Provided passage:
***
Keeping a Cool Head and Warm Heart During a Crisis

8 min read
Source: Ravi Chandra

Source: Ravi Chandra

The horrifying attacks by Hamas in Israel and the ongoing, decades-long humanitarian crisis in Gaza have far-reaching implications for the region, our world, international relations, domestic policy, and mental and physical health.

As a psychiatrist, I am most concerned that there are individuals and institutions that do not yet have enough distress tolerance, insight, compassion, and relatedness to prevent even worse outcomes.

For example:

  1. A six-year-old Palestinian American boy was murdered in Chicago on October 14, 2023, by his white landlord, according to the Associated Press: “Joseph Czuba was upset over the Israel-Hamas war and attacked them after the boy’s mother proposed they ‘pray for peace.’”
  2. A 19-year-old Sikh American man was attacked in Queens, New York, on October 15, 2023, according to AsAmNews: “The suspect allegedly told the teenager, who was wearing a turban, ‘We don’t wear that in this country.’” Sikhs, some of whom wear turbans as an article of religious faith, have been in America since the late 1800s.
***
Saved data entries:
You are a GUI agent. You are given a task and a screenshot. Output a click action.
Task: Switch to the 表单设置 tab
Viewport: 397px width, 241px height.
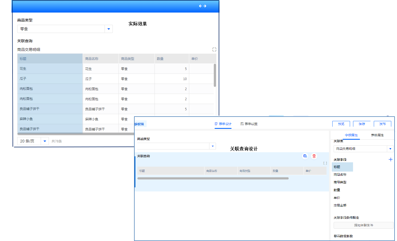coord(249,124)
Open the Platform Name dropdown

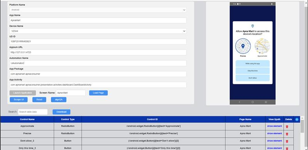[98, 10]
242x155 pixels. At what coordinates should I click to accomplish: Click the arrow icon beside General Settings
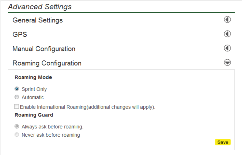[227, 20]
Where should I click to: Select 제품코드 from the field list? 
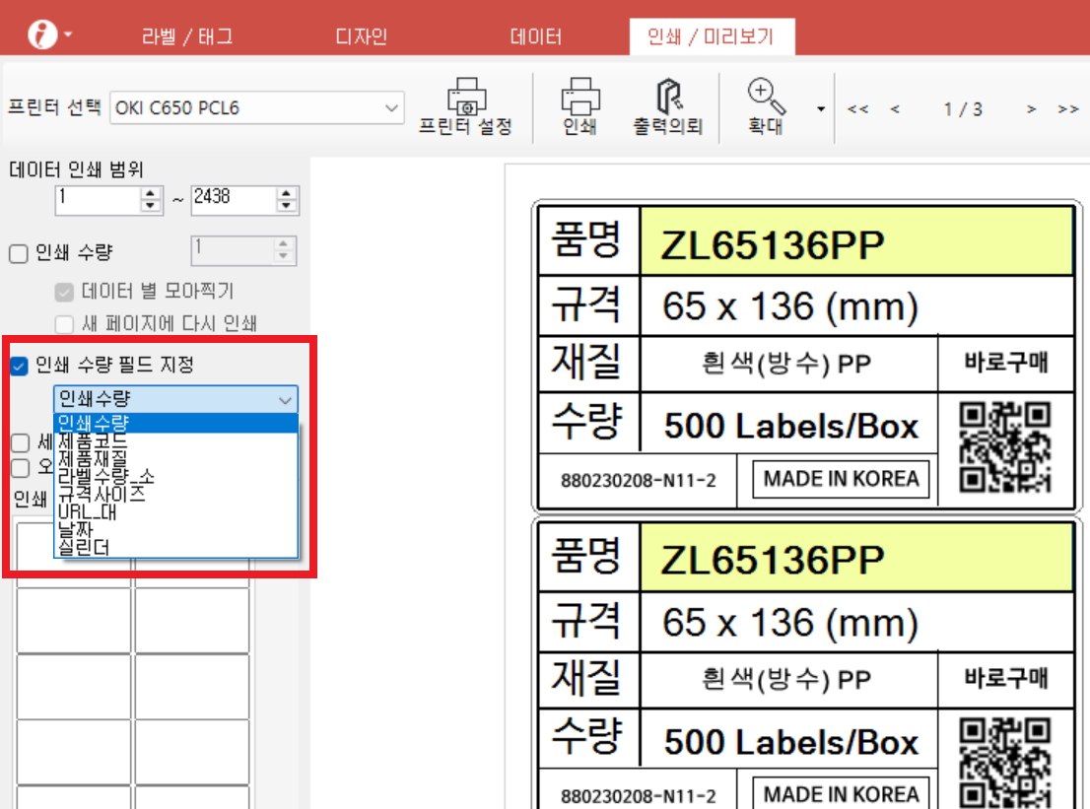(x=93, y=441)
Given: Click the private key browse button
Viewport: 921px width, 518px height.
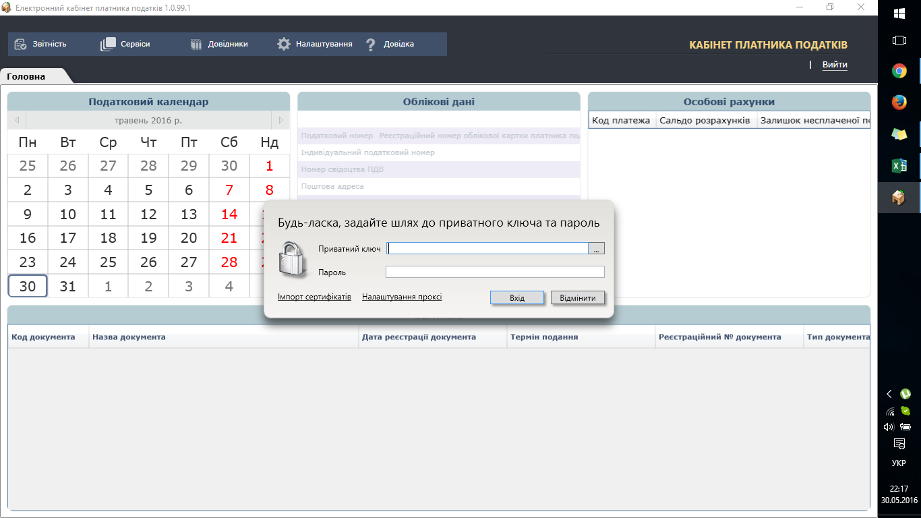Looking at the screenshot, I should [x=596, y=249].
***
Set problem A: In the crisis article, in what city was the six-year-old Palestinian American boy murdered?
Set problem B: Copy out the section of the crisis article that opens with the words containing "2. A 19-year-old" and closes with "the late 1800s.".
This data was gathered from a separate source.

Correct result A: Chicago

Correct result B:
2. A 19-year-old Sikh American man was attacked in Queens, New York, on October 15, 2023, according to AsAmNews: “The suspect allegedly told the teenager, who was wearing a turban, ‘We don’t wear that in this country.’” Sikhs, some of whom wear turbans as an article of religious faith, have been in America since the late 1800s.